2 juin > Récit de voyage France

Dès le départ, ça commence mal. Claire Fourier, en guise de prix pour l’un de ses livres, a gagné une croisière de luxe, sur un fort beau navire et non point l’un de ces monstrueux HLM aquatiques qui défigurent Venise. Entre autres. Huit jours de farniente et de visites en Adriatique, de quoi réjouir tout écrivain. Pas elle, qui se définit comme "une atrabilaire", une râleuse qui traîne sa mélancolie comme un boulet. Au passage, on décernera à son mari, le très discret Pierre, qui la supporte et la remet à sa place lorsqu’elle pousse le bouchon un peu loin, le prix de camaraderie.

Notre amie est bretonne. Une "femme du Nord" qui déteste le soleil, et la mer "plate et bleue", sans parler des hordes de touristes - ce qu’on peut comprendre. On se demande donc ce qu’elle est venue faire dans cette galère, alors que, mystique ("Je suis la glaneuse de Dieu", dit-elle à un moment), elle rêve de refaire une retraite dans une abbaye, comme cette chartreuse où elle s’est visiblement épanouie. La frugalité plutôt que le luxe, pourquoi pas ? D’ailleurs, à chaque étape, lorsqu’elle ne reste pas dans sa cabine à lire : Michaux, Un barbare en Asie, Melville (dont elle est "amoureuse dingue"), Moby Dick, ou Thomas Mann, La montagne magique, elle se précipite dans toutes les églises, tous les couvents, tous les cloîtres possibles. Par exemple, à Dubrovnik, l’ancienne Raguse, elle retourne deux fois visiter le cloître franciscain (médiéval) et le cloître dominicain (Renaissance), ainsi que leurs musées, et s’extasie devant chaque Christ crucifié qu’elle découvre, notamment sur la façon dont les différents artistes ont peint le tissu qui lui ceint les reins.

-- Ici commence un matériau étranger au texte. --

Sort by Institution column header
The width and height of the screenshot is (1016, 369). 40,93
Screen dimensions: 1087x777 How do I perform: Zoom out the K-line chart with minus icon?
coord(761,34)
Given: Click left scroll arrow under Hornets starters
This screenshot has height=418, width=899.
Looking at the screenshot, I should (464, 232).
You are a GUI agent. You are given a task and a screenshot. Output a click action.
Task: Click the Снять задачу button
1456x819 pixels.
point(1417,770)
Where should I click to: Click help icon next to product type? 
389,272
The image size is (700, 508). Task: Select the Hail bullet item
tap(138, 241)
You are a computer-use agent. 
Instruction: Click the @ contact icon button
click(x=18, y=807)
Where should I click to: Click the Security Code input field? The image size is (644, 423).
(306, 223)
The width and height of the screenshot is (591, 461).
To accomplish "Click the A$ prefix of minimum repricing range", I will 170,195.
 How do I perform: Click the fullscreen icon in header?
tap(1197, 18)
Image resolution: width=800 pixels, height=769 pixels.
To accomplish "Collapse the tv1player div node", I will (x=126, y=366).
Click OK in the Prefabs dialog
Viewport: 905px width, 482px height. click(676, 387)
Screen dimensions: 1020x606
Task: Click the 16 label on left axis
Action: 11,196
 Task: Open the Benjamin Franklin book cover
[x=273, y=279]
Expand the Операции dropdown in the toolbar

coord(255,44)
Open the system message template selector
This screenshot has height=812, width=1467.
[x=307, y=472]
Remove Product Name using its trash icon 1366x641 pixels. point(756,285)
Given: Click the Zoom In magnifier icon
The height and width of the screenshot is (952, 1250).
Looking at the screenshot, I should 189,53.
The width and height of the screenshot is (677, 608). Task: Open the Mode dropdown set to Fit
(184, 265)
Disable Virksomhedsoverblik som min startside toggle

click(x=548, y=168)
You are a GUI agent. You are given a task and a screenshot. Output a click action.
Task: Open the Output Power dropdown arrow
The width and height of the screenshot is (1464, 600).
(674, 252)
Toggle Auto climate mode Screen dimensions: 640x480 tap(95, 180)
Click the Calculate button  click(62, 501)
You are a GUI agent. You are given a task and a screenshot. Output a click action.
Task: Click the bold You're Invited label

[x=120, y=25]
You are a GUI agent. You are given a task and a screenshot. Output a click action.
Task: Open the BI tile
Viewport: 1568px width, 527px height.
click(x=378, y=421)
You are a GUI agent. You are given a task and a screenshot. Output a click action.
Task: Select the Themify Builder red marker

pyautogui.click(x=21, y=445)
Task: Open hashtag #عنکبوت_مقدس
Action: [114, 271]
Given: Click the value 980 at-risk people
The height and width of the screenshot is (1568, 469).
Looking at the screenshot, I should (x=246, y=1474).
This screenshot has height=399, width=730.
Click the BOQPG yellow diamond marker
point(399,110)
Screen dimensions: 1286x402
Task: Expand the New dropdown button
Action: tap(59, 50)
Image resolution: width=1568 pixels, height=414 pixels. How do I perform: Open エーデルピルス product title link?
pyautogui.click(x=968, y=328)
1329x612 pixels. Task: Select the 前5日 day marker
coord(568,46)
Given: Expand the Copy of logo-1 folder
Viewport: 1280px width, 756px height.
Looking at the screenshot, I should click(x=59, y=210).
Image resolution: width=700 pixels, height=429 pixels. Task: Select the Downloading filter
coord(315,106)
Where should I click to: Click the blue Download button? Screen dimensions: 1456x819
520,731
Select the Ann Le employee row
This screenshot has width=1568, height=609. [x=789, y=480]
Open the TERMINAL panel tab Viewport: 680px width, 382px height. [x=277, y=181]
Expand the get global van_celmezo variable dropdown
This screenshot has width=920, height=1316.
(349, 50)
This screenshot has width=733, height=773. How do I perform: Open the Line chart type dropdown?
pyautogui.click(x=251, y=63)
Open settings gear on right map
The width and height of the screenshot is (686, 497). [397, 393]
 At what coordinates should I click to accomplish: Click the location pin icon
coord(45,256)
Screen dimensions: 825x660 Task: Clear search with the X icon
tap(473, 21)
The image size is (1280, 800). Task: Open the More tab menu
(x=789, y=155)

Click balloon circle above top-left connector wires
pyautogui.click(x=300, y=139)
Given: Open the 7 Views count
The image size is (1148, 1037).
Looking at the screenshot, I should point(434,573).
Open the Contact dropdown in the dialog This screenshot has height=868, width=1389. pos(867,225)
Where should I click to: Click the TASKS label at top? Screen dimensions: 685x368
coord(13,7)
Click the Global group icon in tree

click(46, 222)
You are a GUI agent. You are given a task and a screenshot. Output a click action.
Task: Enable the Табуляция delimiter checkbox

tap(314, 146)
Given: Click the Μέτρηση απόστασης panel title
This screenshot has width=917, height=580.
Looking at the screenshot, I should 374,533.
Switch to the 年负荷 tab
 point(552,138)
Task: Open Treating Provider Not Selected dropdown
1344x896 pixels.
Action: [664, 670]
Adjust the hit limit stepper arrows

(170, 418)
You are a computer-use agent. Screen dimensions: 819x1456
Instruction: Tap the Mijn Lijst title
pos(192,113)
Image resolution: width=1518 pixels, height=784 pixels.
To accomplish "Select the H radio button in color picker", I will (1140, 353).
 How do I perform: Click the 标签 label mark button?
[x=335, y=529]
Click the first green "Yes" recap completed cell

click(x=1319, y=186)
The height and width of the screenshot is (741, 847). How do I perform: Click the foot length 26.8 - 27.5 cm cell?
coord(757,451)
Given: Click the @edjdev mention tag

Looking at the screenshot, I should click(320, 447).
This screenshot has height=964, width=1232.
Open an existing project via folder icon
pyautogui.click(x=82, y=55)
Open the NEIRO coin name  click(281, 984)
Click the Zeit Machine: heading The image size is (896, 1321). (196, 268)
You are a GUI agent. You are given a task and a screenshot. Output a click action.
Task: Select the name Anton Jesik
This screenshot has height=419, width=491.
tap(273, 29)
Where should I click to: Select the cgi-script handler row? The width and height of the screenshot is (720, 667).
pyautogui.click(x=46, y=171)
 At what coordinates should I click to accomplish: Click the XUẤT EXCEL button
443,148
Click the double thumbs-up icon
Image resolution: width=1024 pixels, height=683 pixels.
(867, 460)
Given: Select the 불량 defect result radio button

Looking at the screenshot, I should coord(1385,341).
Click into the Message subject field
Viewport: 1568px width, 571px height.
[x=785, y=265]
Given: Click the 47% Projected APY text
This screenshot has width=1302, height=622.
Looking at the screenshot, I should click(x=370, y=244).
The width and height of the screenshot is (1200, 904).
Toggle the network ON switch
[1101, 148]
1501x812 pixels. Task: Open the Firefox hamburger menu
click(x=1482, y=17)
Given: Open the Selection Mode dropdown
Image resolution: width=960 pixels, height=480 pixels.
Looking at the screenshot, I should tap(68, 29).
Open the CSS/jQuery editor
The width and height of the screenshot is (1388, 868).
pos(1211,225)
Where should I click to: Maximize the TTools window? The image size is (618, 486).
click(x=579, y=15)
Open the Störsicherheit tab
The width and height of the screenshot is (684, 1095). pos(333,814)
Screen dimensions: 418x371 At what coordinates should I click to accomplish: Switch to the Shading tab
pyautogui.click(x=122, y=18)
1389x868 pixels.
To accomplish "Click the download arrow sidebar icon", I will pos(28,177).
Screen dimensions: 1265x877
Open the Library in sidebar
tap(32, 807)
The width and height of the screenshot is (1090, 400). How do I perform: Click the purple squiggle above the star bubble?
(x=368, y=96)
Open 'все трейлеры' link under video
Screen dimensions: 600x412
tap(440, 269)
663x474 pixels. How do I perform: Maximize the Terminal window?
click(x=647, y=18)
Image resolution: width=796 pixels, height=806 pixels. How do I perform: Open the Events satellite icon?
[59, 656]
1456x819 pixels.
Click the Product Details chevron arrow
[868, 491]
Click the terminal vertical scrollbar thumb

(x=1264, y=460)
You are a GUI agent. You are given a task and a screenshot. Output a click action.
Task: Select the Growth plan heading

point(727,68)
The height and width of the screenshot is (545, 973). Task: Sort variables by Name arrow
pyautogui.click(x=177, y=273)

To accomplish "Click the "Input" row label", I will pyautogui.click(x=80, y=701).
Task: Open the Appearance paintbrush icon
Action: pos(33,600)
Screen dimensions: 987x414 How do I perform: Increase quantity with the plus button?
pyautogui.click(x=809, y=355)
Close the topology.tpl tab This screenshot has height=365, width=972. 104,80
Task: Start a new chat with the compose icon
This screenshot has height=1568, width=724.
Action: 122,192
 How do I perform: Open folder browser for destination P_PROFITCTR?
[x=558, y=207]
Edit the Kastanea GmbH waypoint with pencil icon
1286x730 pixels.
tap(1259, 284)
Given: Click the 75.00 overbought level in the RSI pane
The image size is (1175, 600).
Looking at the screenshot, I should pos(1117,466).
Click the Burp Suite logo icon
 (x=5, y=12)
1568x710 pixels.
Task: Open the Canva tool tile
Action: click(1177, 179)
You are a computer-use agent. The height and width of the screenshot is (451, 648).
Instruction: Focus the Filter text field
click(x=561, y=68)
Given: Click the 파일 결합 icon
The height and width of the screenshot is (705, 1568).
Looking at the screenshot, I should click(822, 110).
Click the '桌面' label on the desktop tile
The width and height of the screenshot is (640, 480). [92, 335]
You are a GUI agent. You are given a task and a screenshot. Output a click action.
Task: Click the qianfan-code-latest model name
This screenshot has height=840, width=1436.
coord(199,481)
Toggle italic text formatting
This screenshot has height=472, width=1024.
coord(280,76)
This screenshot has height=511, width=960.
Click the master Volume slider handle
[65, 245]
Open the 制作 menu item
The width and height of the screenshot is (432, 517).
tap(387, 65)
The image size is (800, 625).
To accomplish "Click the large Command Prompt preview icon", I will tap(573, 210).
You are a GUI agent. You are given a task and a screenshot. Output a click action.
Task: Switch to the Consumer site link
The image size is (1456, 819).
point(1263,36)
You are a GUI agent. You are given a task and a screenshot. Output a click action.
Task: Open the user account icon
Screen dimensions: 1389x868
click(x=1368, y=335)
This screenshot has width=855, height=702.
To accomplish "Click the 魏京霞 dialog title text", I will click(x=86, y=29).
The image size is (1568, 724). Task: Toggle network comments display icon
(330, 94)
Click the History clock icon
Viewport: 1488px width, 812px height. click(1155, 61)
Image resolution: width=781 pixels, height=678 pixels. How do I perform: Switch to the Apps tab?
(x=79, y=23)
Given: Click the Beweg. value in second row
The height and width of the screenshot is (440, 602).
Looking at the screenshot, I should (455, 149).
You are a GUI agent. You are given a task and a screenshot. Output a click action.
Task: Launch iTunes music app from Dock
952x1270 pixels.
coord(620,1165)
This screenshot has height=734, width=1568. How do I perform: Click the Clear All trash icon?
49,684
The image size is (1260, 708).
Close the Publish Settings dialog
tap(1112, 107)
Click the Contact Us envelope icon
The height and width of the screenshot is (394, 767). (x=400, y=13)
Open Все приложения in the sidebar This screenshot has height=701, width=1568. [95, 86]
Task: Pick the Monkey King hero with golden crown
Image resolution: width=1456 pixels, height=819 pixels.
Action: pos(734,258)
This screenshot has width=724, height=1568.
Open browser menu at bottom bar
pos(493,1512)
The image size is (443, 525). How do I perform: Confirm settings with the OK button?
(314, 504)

Il y a chez Claire Fourier de la précieuse ridicule, avec des formules à l’emporte-pièce discutables (comparée à Venise, la Croatie est "tragique", "si barbare, si peu sociable"), mais aussi une vraie érudition, notamment sur l’histoire de l’ancienne Dalmatie, qui donna à Rome un empereur, Dioclétien. Grâce à la conférence, un soir, du vieil Anto, on en apprend également beaucoup sur l’histoire tumultueuse du pays, des Romains à nos jours, avec un point de vue tout à fait juste sur le réveil des nationalismes dans les Balkans, à la suite de l’effondrement du communisme. Fort bien écrit, Radieuse est un anti-récit de voyage savoureux, où la narratrice laisse libre cours à son caractère, ses opinions, sa culture. Elle sait aussi s’y moquer d’elle-même. Michaux aurait aimé cette barbare. Jean-Claude Perrier

Claire Fourier, Radieuse.?Une croisière en Adriatique, La Différence. Tirage : 2 000 ex. Prix : 17 euros ; 224 p. ISBN : 978-2-7291-2263-8.